Something to remember

I have known a vast quantity of nonsense talked about bad men not looking you in the face. Don't trust that conventional idea. Dishonesty will stare honesty out of countenance any day in the week, if there is anything to be got by it.

- Charles Dickens. In All the Year Round (1860). The narrator (Mr. Sampson), in Hunted Down, ch. 2, New York Ledger (1859).

Monday, March 14, 2011

Madness....

Anyone who knows me, knows that I love, LOVE, LOOOOOVE the NCAA men's basketball tournament. It's my favorite sporting event of the year. I don't care about the superbowl or the NBA, PGA, or nascar. Give me young men in the 20's reaching for a dream anyday over the extremely well paid and poor tempered league of professional athletes. The hunger and the drive of the collegiate level player can result in the most amazing plays, turnovers and upsets. As an east coaster, I am generally a fan of all the ACC conference schools, except Duke. The blue devils can suck it! Who needs all those championships? The same thing goes for UNC. The sky is not Tarheel blue, thank you! This year I am rolling with OSU, baby! That's right, Buckeyes, you have a sister among you! So, fill out your brackets and get ready to watch 72 hours of non stop, heart racing, so-good-you-could-listen-to-it-in-your-car-if-you-had-to basketball and know that out in LA, I am sitting there glued to the TV with you!

Saturday, March 5, 2011

March

March is an interesting month in my family. It's the month with the most family birthdays - 10. It's the month when the weather pretends like it's going to get better and then it rains for 2 weeks straight and all you can say is "Well, at least it's not snowing..."

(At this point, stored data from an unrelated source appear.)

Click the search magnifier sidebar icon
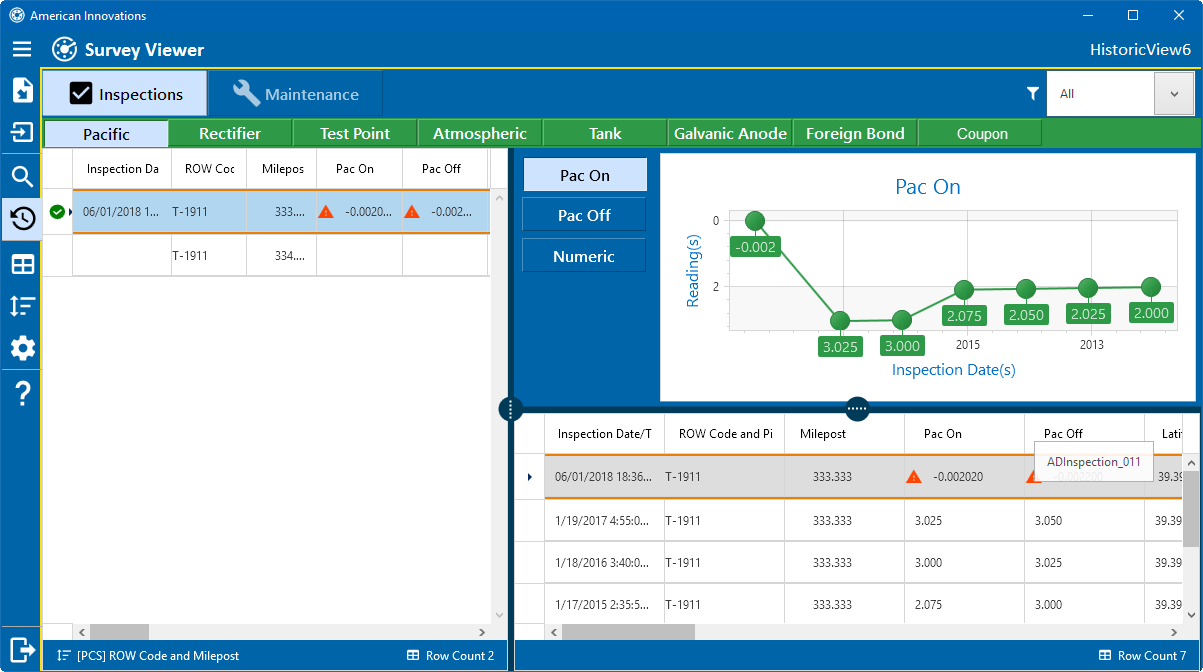 22,177
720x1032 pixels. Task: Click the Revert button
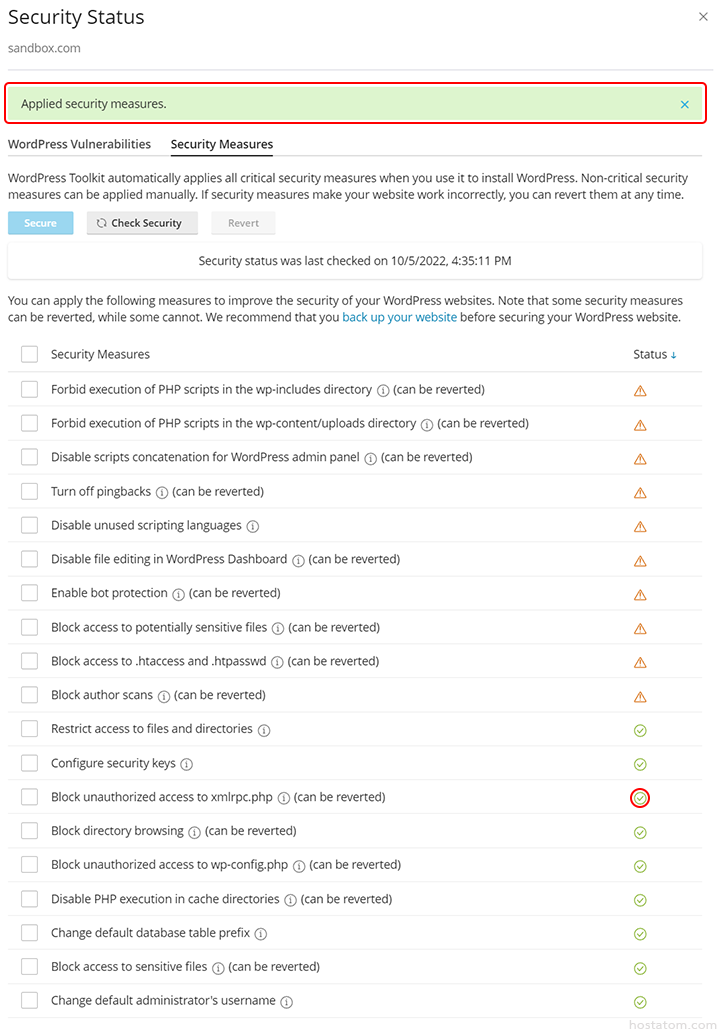point(243,223)
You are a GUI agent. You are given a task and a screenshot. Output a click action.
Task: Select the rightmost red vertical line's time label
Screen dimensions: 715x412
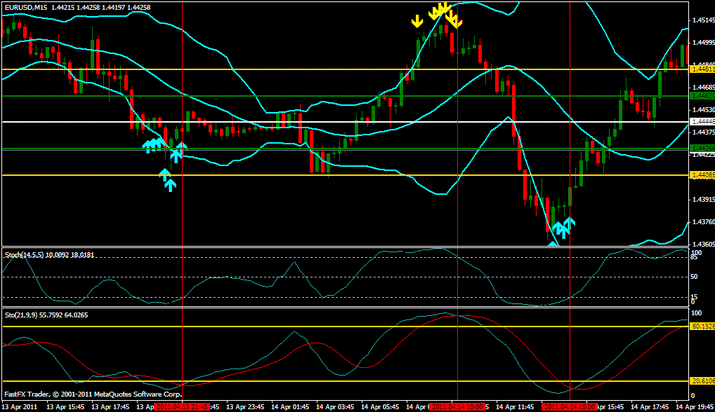click(569, 407)
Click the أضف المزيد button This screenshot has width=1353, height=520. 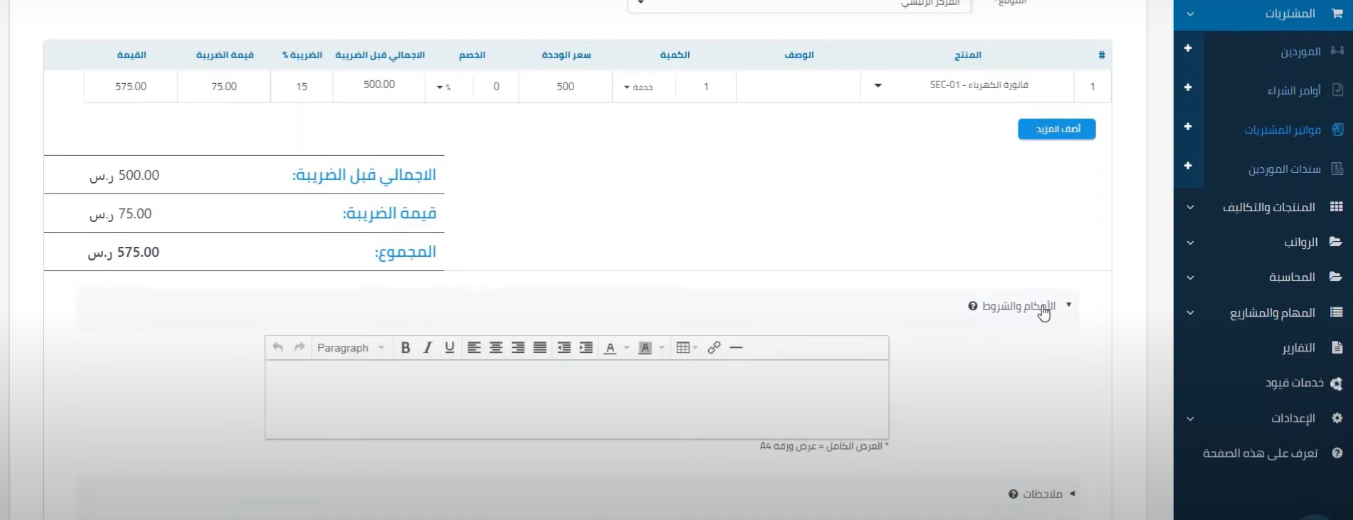[1056, 129]
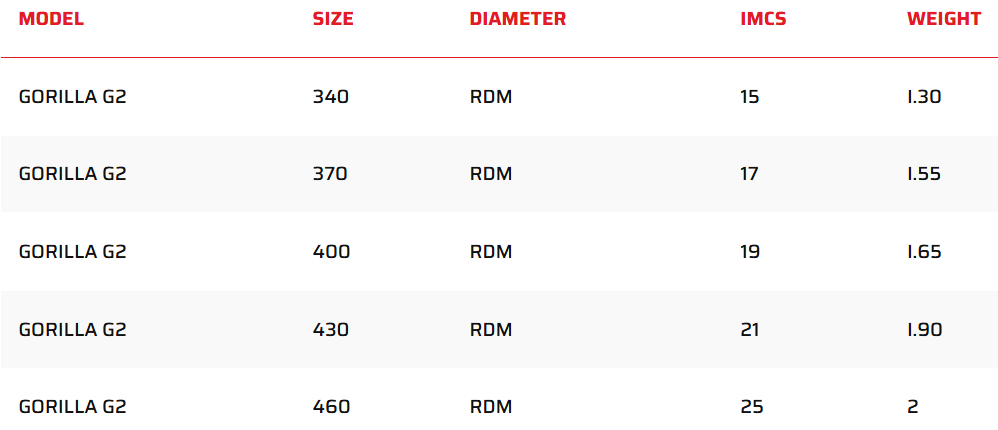Viewport: 998px width, 430px height.
Task: Select the size 370 cell
Action: click(x=330, y=174)
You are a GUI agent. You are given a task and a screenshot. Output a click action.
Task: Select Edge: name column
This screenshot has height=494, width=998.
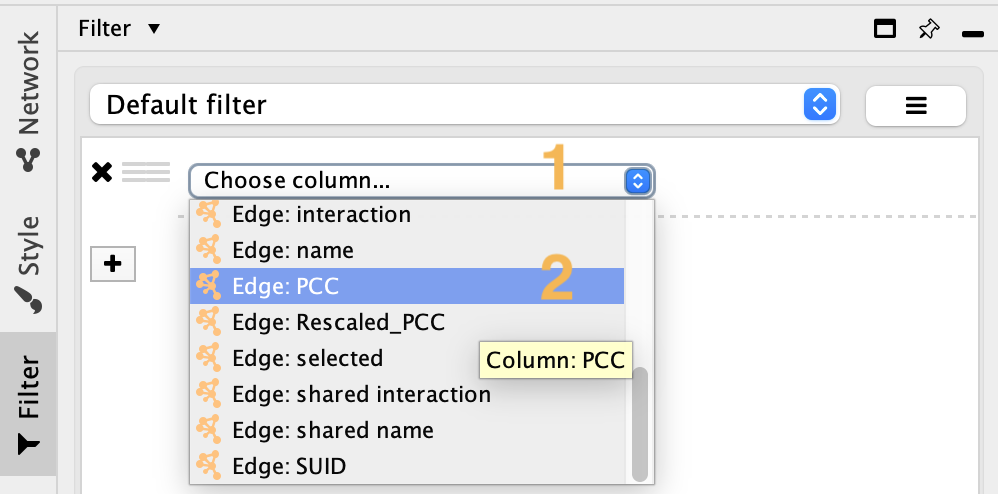click(292, 250)
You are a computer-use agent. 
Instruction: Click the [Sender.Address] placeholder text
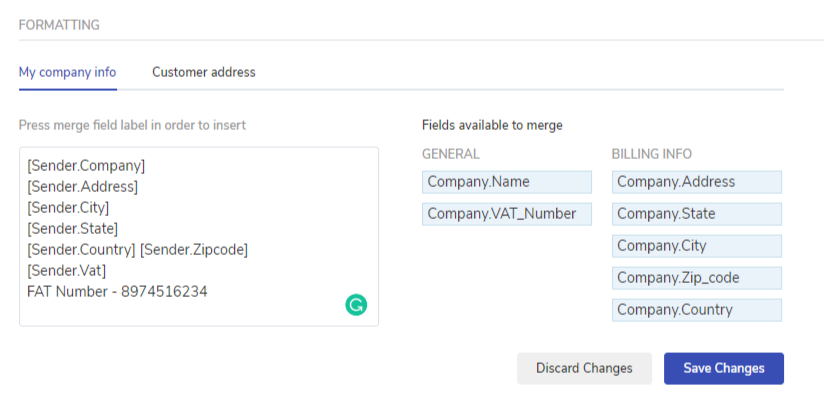pyautogui.click(x=82, y=186)
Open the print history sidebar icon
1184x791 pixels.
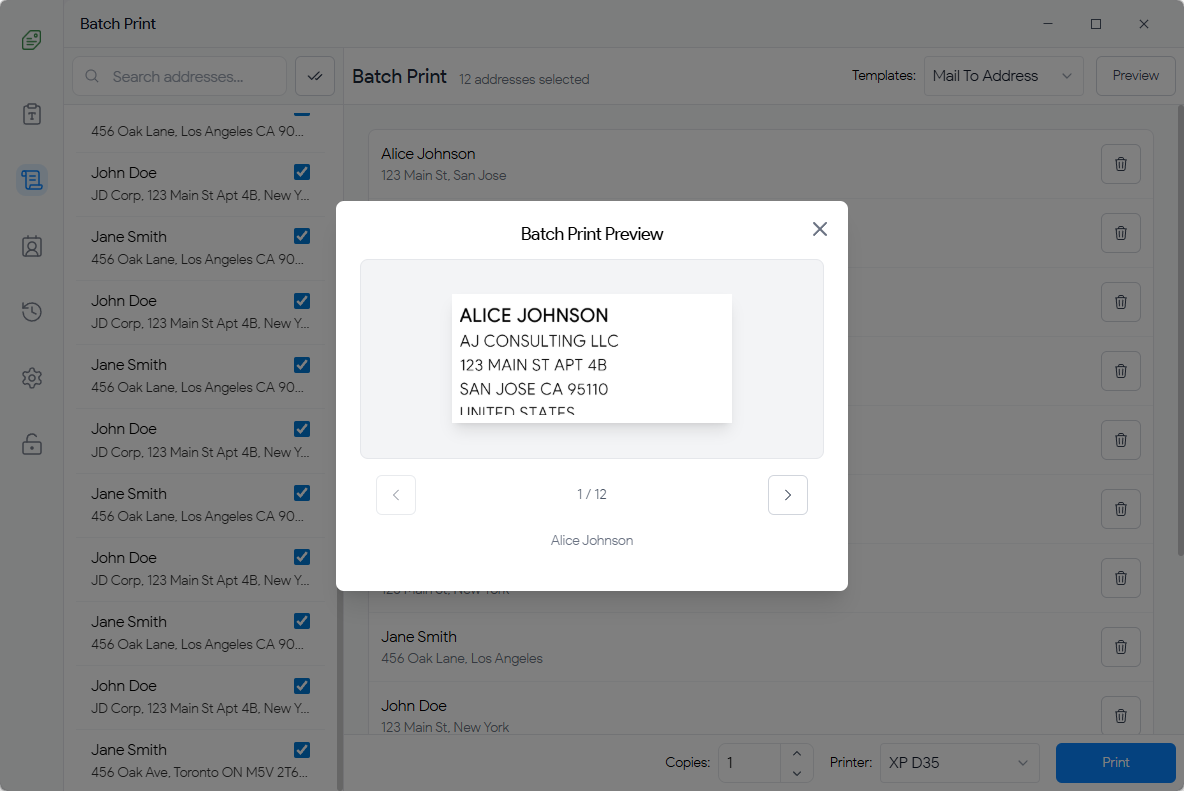[32, 312]
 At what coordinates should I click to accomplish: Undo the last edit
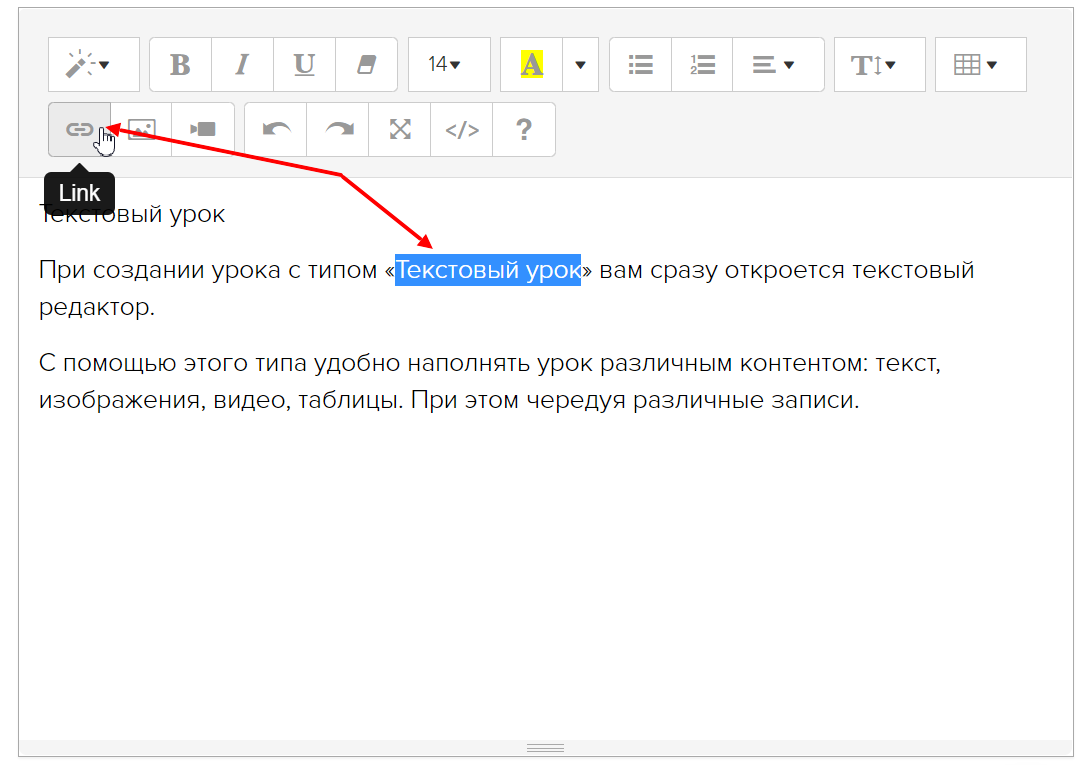[x=276, y=129]
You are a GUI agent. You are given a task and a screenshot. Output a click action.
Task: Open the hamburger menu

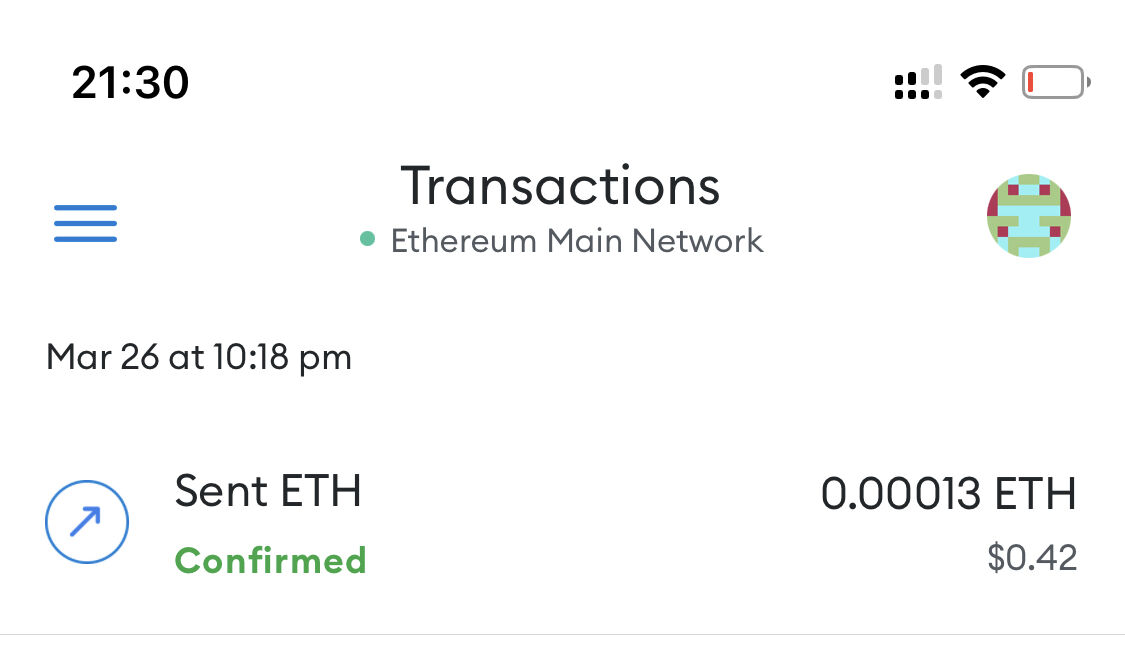point(85,223)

March is also the month when my grandfather passed away. While many of my friends were not lucky enough to grow up with grandparents, a signifcant part of my childhood involved living with and being raised by my grandparents. My grandfather was my dad. He was my chauffer to doctor's appointments, he videotaped field hockey games, he taught me how to drive, and he misty-eyed when I went to the prom. He even let my date drive his gigantic black lincoln.

Unfortunately, my grandfather did not make to it to see me get married or buy a house or settle into a satisfying career path. When he first passed away, it was so hard for me to understand what the world was supposed to be like without him. Even now, I find myself wanting to call him and ask for help. If I could talk to him now, I would ask him, what would you want people to know about you. Here is what I think he would want me to say:

1) My grandfather loved his girls: My grandmother, my mom, and my sister and me. We were light of his life and nothing made him made more proud than when we accomplished something, so he could brag about it.

2)My grandfather liked nice things but worked really hard for them. My granfather used to drive what my mom and I would call the mafia lincoln because everything was black: black leather, black cloth top, black paint, black interior, super dark tinted windows. When I was 7 I couldn't wait to grow up so I could have a lincoln continental of my own. My grandfather drove that car to the dry cleaners that he opened in a little area called Columbia, Maryland. He worked hard in that store and was sure to show me the value of ownership and hardwork.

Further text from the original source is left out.